- Born: April 14, 1909 Karasubazar, Crimea, Russian Empire
- Origin: Chicago, Illinois, U.S.
- Died: September 22, 1978 (aged 69) New York City, New York, U.S.
- Instrument: Piano
- Years active: 54
- Labels: Cinemusic, Inc,

= Jack Shaindlin =

Jack Shaindlin (April 14, 1909 – September 22, 1978) was a Russian-American musician, composer, arranger, conductor, and music director. He was musical director for The March of Time newsreel series.

==Early life and career==
Shaindlin was born in Karasubazar, Crimea, Russian Empire on April 14, 1909 to a Jewish family. His parents were Rachel ( Golden) and Chaim Shaindlin. His father owned and operated a coal business and was possibly shot and killed during a robbery of his business. Shaindlin came to North America, via Constantinople, on December 8, 1922 and entered the U.S. under the name Jacob Scheindlin. Shaindlin began his musical career as a pianist in silent movie halls, having relocated to the United States as a young boy (Chicago) along with his mother and brother Leo by winning a music scholarship/piano competition in Russia. He became a naturalized US citizen July 28, 1934.

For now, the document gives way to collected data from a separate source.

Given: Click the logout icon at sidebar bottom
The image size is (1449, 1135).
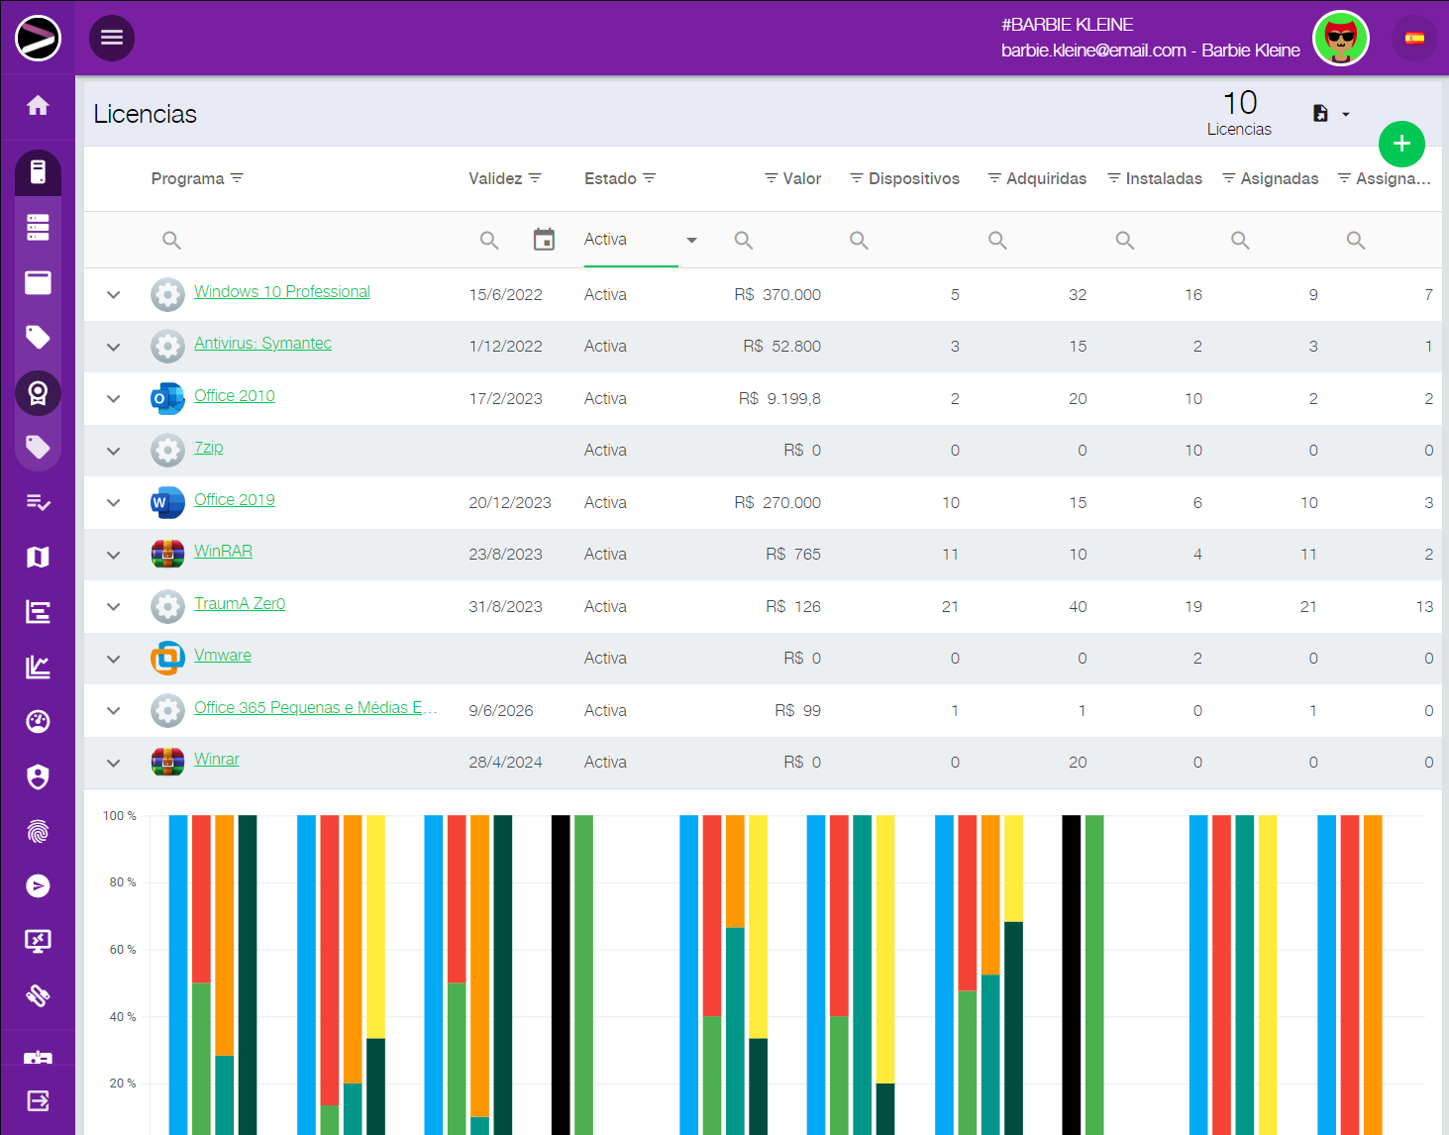Looking at the screenshot, I should [38, 1100].
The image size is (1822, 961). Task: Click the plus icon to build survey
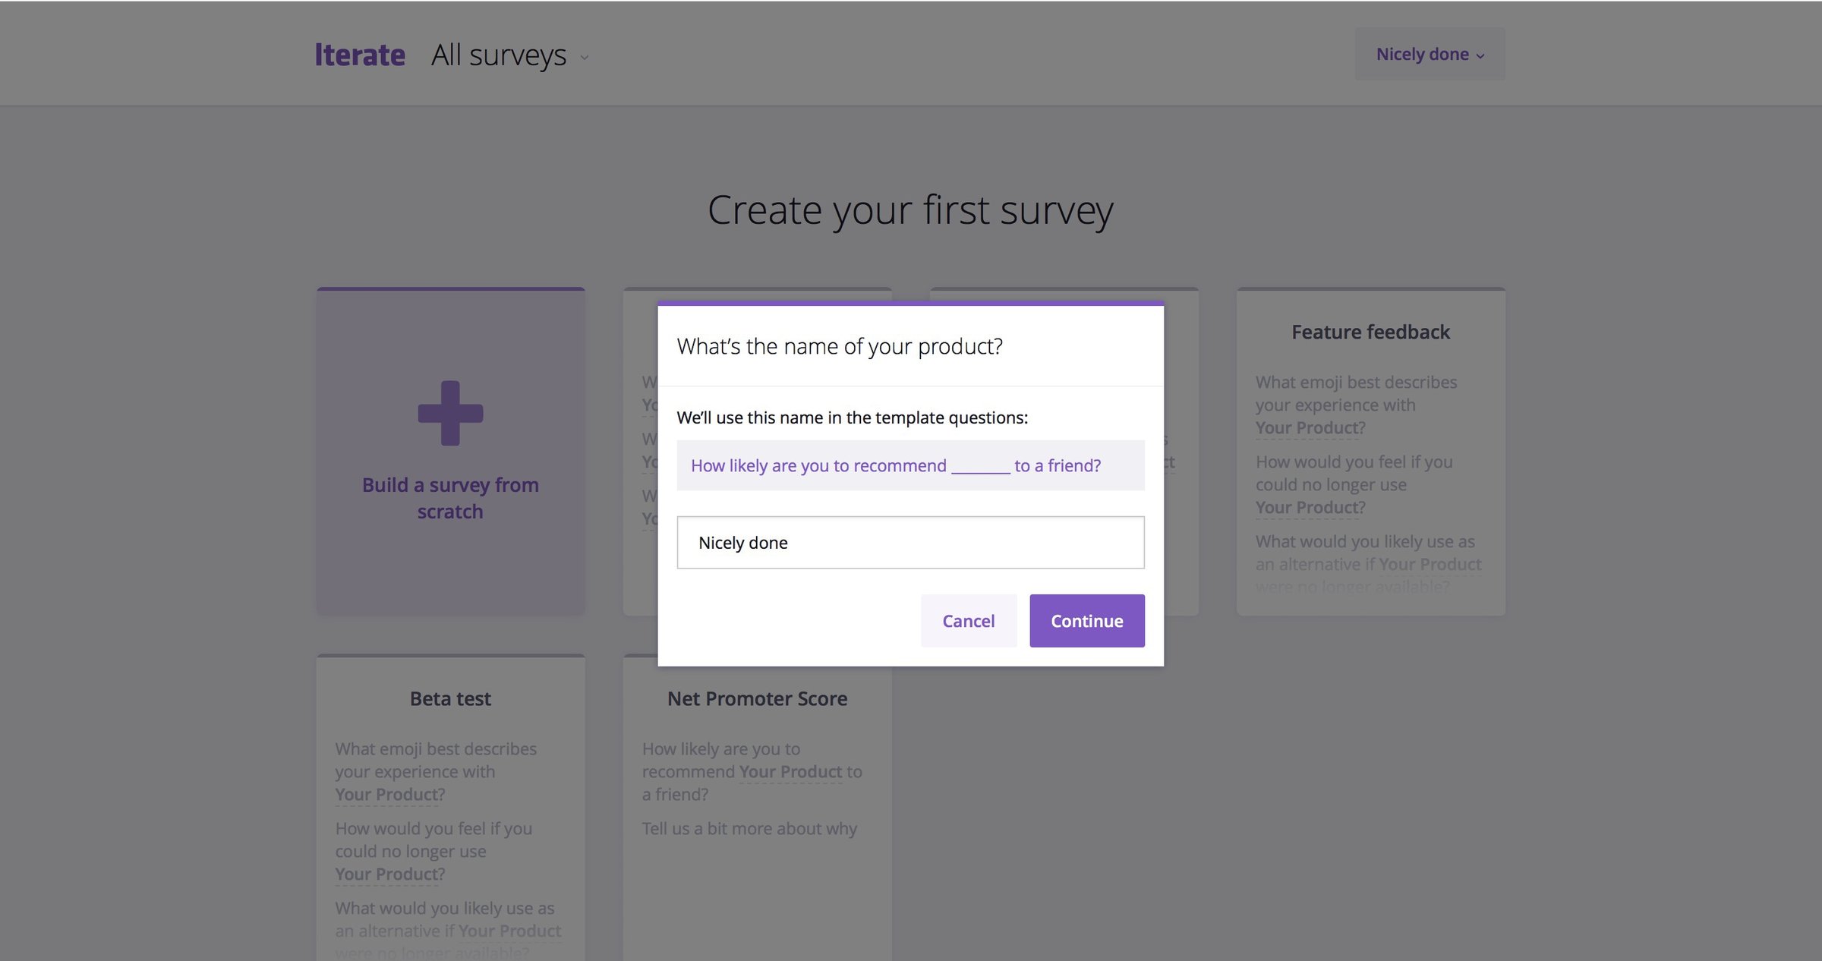[450, 413]
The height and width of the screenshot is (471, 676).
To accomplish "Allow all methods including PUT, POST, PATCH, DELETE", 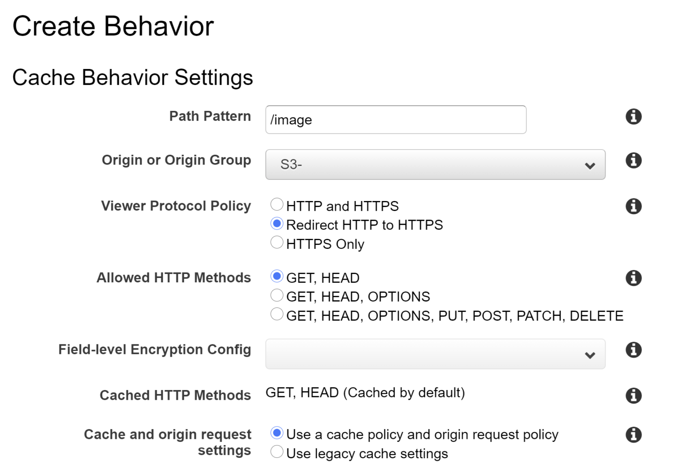I will click(x=277, y=314).
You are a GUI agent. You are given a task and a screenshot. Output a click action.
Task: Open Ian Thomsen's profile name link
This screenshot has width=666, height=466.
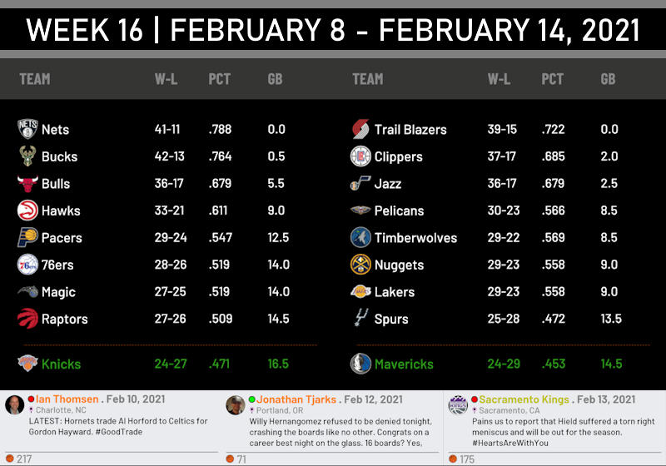(67, 399)
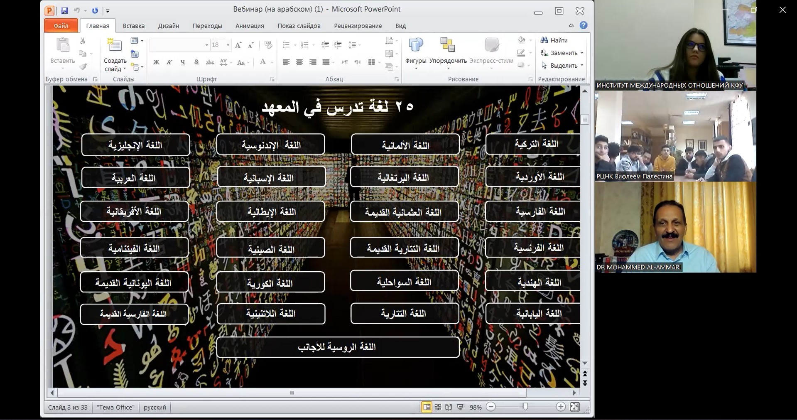Center-align text in paragraph group
The width and height of the screenshot is (797, 420).
click(299, 62)
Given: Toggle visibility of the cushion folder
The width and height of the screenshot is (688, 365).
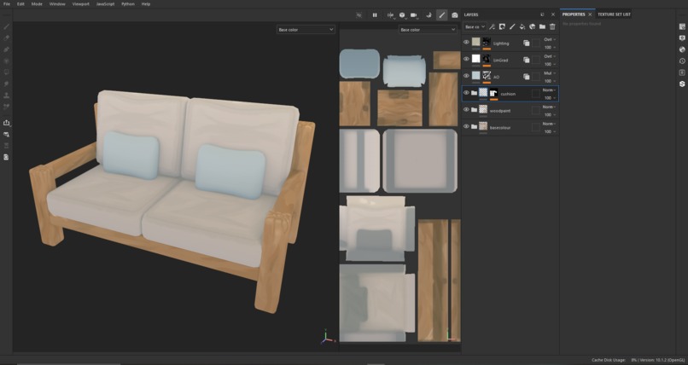Looking at the screenshot, I should 466,93.
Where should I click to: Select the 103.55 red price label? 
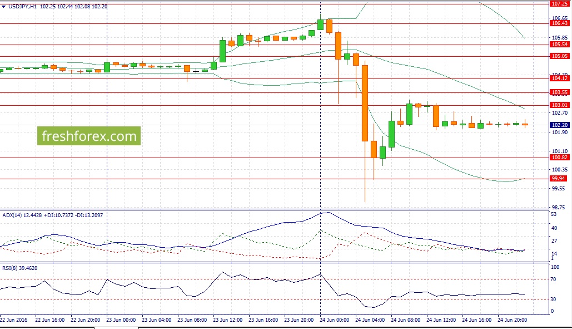click(559, 93)
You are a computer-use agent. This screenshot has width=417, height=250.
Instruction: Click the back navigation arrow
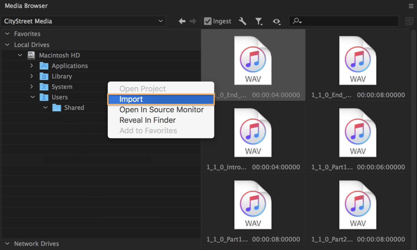[182, 21]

In the late 1940s he was musical director of the Carnegie Pops Orchestra at Carnegie Hall. He was cited by Harry S. Truman for his war contributions for his work on the documentary Tanks.

He was the founder and President of Triumph Publications, Inc. of New York City, an extensive and progressive commercial sound music recording library with affiliation to BMI. He scored numerous television and cartoon music, including such classic favorites as Quick Draw McGraw, Father Knows Best and The Cisco Kid. He also composed the 1951 fanfare for Screen Gems used from 1951

He was Musical Director of the Arthur Penn feature film Mickey One, starring Warren Beatty and with musical features by saxophonist Stan Getz. Shaindlin also directed a number of significant documentaries, ranging in scope from travel themes to education, health and Hollywood. Their offices were located in New York City on West 60th Street between Columbus Circle and Eighth Avenue. He collaborated with famed entertainer Gypsy Rose Lee late in her career to produce a musical review in which she intended to star in New York at the El Morocco nightclub, which in the end did not materialize, reportedly due to her health issues.

Upon formal retirement in the early 1970s he became a musical consultant to Madison Square Garden.

==Conductor==
Shaindlin is in some respects better known today as the conductor of two scores composed by Morton Gould for Cinerama Holiday (1955), the second Cinerama production, Windjammer (1958), the first (and only) film produced in the rival Cinemiracle format. and In Search of the Castaways (1962). The original soundtrack albums from these films were released on Mercury Records and Columbia Records, respectively.

==In popular culture==
The songs "I'm Tickled Pink" and "Let's Go Sunning" are featured in-game "Galaxy News Radio" station in the 2008 video game Fallout 3. "Let's Go Sunning" was used in the February 11, 2012 episode of Saturday Night Live during the "Bein' Quirky with Zooey Deschanel" comedy sketch. Due to an error, the song was misattributed to the late Cass Elliot in the sketch. The song was additionally featured in a trailer for the 2005 video game Destroy All Humans!

Also, the opening and closing theme of the TV series Adventures of Superman is accredited to Leon Klatzkin. For some reason, despite the Los Angeles Times listing his many compositions for television shows, some people think Klatzkin was not a composer, but a Mutel employee, a film cutter who helped film editors select appropriate tracks for their pictures and that Shaindlin may have composed the music.
The song "Let's Go Sunning" is used anachronistically in the episode "The Good Listener" of Boardwalk Empires fifth season, set in 1931. It is audible when Nelson Van Alden's son is asking him a question for his science class.

"Let's Go Sunning" is also used in the 2019 TV Show Doom Patrol, where it is heard coming from the room of Rita Farr after she opens the door.

The song "Arizona Fanfare" is used in SpongeBob SquarePants associated with Mermaid Man and Barnacle Boy. Additionally, the song "Verve" plays on Plankton's record player in the episode of the same name.

"Washington in the news" is used in Michael Bay's World War Two drama "Pearl Harbor". The song plays in the background as a newsreel is shown in a movie theater. Three other songs by Jack Shaindlin can be heard on the director's cut of "Pearl Harbor" when you look through the bonus features of the other three discs of the four disc set. "At The Pool", "All Disc & Heaven Too" and "Let's Go Sunning" are used.